--- START ---
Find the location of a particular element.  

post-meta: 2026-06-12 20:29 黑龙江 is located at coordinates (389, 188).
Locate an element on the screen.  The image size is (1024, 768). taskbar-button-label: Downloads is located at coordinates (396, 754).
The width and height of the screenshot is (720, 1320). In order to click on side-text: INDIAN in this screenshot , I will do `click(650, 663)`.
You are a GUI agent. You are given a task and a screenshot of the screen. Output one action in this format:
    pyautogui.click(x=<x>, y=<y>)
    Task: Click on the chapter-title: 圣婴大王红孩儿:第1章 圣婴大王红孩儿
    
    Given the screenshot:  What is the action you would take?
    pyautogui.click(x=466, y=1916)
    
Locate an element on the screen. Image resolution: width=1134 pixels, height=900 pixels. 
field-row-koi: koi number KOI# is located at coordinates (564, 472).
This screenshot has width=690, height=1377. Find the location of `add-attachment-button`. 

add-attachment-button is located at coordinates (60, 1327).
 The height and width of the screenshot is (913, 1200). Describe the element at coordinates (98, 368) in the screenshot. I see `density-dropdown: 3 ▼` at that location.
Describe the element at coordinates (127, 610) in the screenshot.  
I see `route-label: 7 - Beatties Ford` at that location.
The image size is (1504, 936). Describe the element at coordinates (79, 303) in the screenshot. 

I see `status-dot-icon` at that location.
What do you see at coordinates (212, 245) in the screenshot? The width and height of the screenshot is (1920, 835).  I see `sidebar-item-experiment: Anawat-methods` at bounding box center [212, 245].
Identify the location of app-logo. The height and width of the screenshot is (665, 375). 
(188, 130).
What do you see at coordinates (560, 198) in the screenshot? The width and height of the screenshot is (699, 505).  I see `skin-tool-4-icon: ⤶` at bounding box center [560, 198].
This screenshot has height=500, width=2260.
--- END ---
### TASK TO COMPLETE
Convert all of the items above into a JSON array of strings, one string per line, leaving out blank lines.

### ANSWER SECTION
[
  "Find the location of a particular element.  ",
  "post-meta: 2026-06-12 20:29 黑龙江 is located at coordinates (389, 188).",
  "Locate an element on the screen.  The image size is (1024, 768). taskbar-button-label: Downloads is located at coordinates (396, 754).",
  "The width and height of the screenshot is (720, 1320). In order to click on side-text: INDIAN in this screenshot , I will do `click(650, 663)`.",
  "You are a GUI agent. You are given a task and a screenshot of the screen. Output one action in this format:",
  "    pyautogui.click(x=<x>, y=<y>)",
  "    Task: Click on the chapter-title: 圣婴大王红孩儿:第1章 圣婴大王红孩儿",
  "    Given the screenshot:  What is the action you would take?",
  "    pyautogui.click(x=466, y=1916)",
  "Locate an element on the screen. Image resolution: width=1134 pixels, height=900 pixels. ",
  "field-row-koi: koi number KOI# is located at coordinates (564, 472).",
  "This screenshot has width=690, height=1377. Find the location of `add-attachment-button`. ",
  "add-attachment-button is located at coordinates (60, 1327).",
  " The height and width of the screenshot is (913, 1200). Describe the element at coordinates (98, 368) in the screenshot. I see `density-dropdown: 3 ▼` at that location.",
  "Describe the element at coordinates (127, 610) in the screenshot.  ",
  "I see `route-label: 7 - Beatties Ford` at that location.",
  "The image size is (1504, 936). Describe the element at coordinates (79, 303) in the screenshot. ",
  "I see `status-dot-icon` at that location.",
  "What do you see at coordinates (212, 245) in the screenshot? The width and height of the screenshot is (1920, 835).  I see `sidebar-item-experiment: Anawat-methods` at bounding box center [212, 245].",
  "Identify the location of app-logo. The height and width of the screenshot is (665, 375). ",
  "(188, 130).",
  "What do you see at coordinates (560, 198) in the screenshot? The width and height of the screenshot is (699, 505).  I see `skin-tool-4-icon: ⤶` at bounding box center [560, 198].",
  "This screenshot has height=500, width=2260."
]